> [Set exercise]
Copy the listing from the line containing "This screenshot has width=1366, height=768." through the line containing "Looking at the screenshot, I should [x=969, y=109].", changing "Austria" to "Portugal" and leaving everything else untouched.

───

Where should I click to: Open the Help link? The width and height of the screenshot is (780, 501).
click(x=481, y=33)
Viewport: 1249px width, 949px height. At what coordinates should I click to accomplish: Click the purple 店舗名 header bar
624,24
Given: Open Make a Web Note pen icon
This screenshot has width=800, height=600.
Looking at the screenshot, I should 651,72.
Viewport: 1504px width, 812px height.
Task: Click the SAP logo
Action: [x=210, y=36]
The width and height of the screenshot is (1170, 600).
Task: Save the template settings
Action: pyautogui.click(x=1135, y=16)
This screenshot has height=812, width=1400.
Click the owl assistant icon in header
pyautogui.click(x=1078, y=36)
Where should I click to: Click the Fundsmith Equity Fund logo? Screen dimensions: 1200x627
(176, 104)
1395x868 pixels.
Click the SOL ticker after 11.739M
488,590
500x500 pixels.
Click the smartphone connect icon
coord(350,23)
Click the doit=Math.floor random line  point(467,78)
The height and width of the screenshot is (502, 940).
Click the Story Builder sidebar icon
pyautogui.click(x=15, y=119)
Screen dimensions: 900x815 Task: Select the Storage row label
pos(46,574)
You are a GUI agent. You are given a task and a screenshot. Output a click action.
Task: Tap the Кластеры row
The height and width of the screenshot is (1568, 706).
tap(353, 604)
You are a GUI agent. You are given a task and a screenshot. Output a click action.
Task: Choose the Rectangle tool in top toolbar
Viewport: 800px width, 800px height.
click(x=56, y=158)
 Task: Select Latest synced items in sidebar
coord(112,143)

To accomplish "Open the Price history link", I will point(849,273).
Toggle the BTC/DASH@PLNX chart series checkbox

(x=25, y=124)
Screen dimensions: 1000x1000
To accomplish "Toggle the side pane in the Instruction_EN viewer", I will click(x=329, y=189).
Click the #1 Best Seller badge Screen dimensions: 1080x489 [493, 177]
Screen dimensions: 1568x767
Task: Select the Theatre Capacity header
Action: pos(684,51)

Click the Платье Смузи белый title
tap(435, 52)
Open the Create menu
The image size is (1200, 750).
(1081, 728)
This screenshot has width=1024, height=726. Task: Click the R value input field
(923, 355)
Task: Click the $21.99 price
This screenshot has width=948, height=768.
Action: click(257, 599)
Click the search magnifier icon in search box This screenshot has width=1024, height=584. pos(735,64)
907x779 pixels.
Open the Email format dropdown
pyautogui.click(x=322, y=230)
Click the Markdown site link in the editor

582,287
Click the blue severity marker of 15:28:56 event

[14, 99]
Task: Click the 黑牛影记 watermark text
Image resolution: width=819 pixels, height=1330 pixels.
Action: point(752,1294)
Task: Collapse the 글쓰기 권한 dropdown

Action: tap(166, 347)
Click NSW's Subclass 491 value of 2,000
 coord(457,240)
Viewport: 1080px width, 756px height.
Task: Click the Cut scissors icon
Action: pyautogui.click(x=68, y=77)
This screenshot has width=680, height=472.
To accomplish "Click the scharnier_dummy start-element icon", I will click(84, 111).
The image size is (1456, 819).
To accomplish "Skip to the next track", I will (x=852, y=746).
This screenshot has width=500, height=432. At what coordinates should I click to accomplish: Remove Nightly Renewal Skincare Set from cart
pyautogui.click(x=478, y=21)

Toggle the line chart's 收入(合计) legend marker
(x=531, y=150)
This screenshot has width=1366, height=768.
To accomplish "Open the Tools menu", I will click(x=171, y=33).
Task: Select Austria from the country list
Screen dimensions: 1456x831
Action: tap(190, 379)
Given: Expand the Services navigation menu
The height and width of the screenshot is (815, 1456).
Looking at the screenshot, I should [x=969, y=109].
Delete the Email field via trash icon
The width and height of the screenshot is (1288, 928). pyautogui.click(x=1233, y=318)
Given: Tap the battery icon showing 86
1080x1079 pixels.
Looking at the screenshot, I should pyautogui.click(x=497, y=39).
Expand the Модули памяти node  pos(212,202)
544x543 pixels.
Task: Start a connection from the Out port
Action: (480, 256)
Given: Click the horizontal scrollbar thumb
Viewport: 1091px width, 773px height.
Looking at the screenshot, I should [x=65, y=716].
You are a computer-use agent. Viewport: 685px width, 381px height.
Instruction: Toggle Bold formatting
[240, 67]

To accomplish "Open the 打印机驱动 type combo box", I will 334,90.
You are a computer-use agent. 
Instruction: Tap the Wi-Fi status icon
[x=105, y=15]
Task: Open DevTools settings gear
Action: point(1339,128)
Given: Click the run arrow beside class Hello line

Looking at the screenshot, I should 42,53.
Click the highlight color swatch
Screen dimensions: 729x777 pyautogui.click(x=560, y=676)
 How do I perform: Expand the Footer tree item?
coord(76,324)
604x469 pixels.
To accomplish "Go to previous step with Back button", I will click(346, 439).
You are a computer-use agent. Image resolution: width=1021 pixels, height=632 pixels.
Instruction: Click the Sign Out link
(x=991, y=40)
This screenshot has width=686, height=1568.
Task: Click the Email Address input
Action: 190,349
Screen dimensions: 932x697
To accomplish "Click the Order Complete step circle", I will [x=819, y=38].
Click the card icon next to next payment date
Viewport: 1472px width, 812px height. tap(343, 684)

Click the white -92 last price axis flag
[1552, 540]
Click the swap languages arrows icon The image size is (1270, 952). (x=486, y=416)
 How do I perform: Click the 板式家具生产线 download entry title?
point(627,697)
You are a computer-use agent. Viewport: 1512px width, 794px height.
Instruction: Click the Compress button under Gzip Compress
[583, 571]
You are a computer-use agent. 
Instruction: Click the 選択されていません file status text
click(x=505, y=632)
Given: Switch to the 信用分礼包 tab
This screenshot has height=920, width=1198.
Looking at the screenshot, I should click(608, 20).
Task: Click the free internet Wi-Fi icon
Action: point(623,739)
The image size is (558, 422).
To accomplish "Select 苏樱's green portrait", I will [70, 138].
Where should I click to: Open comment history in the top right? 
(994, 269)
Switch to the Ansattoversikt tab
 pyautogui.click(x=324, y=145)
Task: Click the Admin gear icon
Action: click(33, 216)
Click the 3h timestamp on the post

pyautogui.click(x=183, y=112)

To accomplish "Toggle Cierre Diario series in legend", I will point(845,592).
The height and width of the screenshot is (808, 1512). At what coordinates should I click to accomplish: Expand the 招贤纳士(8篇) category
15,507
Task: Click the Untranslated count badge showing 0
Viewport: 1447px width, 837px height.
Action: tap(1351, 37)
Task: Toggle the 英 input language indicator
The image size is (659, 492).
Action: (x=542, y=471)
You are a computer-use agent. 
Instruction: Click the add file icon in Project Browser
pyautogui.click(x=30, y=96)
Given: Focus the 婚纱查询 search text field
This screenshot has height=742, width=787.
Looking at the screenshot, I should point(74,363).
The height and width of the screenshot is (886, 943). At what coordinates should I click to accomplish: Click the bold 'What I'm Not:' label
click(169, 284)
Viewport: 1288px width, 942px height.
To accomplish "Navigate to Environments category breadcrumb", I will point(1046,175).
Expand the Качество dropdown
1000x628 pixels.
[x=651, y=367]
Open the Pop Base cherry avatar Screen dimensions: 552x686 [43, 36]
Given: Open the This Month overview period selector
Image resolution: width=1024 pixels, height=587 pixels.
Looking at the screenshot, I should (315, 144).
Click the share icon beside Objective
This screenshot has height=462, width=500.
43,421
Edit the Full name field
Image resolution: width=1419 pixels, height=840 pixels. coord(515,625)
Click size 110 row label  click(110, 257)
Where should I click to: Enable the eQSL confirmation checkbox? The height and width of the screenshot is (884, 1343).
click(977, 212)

───

> [Solution to this exercise]
This screenshot has width=1366, height=768.
To accomplish "Open the Tools menu", I will click(x=171, y=33).
Task: Select Portugal from the country list
Screen dimensions: 1456x831
Action: tap(190, 379)
Given: Expand the Services navigation menu
The height and width of the screenshot is (815, 1456).
Looking at the screenshot, I should [x=969, y=109].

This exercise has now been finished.